------ Entries provided ------
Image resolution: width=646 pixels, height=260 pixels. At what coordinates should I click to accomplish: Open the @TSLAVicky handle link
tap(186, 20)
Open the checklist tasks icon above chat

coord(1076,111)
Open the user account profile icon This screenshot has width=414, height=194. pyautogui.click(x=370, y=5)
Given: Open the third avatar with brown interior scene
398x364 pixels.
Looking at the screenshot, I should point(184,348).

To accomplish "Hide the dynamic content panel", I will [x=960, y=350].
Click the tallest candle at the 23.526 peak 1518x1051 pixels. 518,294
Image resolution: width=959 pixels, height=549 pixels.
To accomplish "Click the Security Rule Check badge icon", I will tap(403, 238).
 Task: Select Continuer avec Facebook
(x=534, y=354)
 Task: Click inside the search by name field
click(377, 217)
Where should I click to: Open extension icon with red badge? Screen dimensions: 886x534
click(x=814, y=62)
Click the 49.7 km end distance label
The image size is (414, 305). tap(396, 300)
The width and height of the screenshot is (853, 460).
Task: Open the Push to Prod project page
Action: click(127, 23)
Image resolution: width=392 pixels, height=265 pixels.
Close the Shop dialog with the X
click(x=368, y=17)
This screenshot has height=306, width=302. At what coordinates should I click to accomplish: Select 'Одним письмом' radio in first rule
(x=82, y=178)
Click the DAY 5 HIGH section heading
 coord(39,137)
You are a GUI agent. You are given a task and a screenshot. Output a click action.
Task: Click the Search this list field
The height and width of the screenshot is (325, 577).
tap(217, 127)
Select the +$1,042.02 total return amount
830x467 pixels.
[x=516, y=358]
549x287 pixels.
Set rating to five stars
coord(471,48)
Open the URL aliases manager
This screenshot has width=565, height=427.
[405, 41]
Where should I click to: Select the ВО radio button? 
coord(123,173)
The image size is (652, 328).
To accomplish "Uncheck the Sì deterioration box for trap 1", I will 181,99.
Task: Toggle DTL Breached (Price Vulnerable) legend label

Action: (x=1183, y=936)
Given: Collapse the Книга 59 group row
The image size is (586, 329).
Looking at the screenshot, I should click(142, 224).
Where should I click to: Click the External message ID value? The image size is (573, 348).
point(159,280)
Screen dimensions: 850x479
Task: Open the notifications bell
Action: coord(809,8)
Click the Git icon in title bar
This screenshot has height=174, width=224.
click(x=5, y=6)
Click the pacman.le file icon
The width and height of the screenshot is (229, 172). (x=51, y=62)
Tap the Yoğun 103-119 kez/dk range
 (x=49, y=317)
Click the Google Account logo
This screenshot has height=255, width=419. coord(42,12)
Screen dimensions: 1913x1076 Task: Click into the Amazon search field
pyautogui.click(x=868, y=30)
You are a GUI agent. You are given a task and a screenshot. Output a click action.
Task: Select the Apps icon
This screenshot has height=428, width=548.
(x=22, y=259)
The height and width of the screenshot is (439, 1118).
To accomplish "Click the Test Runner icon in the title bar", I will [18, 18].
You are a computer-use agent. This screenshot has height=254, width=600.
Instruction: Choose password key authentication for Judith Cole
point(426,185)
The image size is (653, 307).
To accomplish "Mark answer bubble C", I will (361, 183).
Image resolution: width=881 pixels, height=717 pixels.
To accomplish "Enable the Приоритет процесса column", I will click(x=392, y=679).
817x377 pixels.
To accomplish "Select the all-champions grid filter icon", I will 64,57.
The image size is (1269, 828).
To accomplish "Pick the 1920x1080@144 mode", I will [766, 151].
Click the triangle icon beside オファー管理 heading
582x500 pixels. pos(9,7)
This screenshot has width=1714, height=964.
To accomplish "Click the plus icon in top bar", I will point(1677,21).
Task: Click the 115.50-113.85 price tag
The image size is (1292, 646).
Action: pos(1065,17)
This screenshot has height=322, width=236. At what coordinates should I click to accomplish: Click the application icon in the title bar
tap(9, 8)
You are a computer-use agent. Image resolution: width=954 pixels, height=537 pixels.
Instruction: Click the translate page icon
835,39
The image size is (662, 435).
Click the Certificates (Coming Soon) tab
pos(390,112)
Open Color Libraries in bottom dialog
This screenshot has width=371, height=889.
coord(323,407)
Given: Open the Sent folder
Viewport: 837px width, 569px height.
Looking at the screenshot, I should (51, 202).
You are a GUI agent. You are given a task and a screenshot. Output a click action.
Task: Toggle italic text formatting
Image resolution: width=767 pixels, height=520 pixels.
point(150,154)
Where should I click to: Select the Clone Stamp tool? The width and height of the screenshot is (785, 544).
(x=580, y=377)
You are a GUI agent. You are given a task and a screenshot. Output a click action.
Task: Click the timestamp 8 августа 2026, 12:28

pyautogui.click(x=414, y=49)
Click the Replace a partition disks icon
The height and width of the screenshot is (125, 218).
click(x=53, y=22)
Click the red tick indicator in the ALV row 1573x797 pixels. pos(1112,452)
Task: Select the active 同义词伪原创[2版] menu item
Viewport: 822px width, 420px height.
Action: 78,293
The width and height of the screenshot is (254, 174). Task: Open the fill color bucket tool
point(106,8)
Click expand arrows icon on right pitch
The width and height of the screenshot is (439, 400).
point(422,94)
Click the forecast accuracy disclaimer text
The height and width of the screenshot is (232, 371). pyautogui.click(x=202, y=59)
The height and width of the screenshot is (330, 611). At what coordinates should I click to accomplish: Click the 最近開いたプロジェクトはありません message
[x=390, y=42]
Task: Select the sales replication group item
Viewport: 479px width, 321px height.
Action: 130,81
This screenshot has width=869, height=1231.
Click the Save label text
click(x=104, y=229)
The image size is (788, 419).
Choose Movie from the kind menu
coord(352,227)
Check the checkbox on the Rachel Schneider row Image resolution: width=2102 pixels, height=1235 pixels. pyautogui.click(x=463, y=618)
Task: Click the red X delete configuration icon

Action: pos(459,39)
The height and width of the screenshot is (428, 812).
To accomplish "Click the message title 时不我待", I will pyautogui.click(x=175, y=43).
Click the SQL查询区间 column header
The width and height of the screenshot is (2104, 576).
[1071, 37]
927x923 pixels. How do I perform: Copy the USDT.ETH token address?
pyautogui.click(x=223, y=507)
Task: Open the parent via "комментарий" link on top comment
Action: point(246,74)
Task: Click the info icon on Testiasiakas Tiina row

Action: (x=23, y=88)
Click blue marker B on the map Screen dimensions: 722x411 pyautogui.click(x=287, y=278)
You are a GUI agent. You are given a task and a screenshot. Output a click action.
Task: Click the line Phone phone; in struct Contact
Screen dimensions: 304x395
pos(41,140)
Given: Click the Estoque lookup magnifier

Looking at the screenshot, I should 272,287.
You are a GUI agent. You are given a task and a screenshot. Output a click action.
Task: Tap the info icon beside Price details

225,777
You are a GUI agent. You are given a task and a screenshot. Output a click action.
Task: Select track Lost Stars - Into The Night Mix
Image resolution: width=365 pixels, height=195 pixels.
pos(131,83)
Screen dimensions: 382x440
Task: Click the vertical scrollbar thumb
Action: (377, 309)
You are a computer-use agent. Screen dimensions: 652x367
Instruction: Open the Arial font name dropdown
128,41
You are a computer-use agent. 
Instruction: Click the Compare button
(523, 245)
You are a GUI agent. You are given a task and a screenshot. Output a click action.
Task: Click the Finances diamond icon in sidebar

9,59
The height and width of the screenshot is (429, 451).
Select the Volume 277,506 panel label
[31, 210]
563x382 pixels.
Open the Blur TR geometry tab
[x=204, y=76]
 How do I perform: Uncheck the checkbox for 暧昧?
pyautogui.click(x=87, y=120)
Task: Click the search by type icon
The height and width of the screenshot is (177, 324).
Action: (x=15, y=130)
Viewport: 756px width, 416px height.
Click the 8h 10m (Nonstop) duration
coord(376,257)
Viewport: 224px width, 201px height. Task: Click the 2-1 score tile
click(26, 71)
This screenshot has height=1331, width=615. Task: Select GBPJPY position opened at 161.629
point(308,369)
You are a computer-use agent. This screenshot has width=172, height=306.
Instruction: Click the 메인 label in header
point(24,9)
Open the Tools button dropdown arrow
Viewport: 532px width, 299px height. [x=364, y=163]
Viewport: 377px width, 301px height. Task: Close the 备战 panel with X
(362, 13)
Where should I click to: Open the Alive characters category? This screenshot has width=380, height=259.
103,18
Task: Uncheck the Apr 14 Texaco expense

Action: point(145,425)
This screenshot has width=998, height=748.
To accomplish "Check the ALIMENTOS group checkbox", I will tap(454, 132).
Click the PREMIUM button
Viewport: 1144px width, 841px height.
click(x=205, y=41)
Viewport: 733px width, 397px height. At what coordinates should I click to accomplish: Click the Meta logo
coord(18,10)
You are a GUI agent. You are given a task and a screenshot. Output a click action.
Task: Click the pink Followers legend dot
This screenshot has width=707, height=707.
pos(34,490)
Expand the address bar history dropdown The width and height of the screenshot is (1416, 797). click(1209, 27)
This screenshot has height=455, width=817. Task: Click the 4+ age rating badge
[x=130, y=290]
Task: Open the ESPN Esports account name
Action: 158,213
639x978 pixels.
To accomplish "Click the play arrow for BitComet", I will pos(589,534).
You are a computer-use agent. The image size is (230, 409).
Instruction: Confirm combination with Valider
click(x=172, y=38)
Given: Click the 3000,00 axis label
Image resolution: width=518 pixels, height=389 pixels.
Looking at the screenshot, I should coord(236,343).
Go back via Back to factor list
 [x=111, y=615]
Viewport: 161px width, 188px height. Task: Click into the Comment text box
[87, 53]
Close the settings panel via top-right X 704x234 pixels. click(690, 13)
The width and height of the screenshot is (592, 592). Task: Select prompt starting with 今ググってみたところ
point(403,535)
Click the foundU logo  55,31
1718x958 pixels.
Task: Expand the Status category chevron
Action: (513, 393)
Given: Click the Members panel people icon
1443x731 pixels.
------
**Brief**.
Take the lines from the one containing "has height=254, width=600." up to and including the one containing "will click(x=392, y=679).", and rewrite them with "password" changed to "SSH" and everything else left as it is.

**Written response**.
You are a computer-use agent. This screenshot has height=254, width=600.
Instruction: Choose SSH key authentication for Judith Cole
point(426,185)
The image size is (653, 307).
To accomplish "Mark answer bubble C", I will (361, 183).
Image resolution: width=881 pixels, height=717 pixels.
To accomplish "Enable the Приоритет процесса column", I will click(x=392, y=679).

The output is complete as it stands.